── Records ──

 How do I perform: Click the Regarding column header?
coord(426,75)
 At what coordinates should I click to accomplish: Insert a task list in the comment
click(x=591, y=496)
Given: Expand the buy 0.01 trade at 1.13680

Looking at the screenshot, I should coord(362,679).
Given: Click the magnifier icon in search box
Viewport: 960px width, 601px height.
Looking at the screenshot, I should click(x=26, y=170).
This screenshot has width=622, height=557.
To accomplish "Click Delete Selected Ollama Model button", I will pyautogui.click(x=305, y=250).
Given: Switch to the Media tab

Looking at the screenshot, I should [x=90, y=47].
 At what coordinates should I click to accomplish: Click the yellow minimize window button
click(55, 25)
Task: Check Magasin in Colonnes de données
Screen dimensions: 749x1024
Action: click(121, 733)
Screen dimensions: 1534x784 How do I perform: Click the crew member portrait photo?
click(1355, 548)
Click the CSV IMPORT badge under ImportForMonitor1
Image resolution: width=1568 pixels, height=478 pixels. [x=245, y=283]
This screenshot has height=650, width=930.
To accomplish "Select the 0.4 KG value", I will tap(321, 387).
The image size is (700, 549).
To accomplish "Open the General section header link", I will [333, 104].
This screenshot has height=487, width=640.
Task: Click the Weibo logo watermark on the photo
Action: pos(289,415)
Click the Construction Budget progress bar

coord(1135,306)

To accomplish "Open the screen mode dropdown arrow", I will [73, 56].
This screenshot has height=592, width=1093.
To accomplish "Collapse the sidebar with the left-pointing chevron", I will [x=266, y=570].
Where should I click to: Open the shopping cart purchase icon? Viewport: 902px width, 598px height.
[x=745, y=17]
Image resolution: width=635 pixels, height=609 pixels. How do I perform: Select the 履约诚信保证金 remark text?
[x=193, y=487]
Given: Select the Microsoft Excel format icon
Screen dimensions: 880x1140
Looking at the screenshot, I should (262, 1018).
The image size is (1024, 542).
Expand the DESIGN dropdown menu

───

_Task to complete_
From the line containing "The image size is (1024, 542)." down to the last line of the listing above, give every line again exactly, and add nothing.

_Problem solution_
The image size is (1024, 542).
Expand the DESIGN dropdown menu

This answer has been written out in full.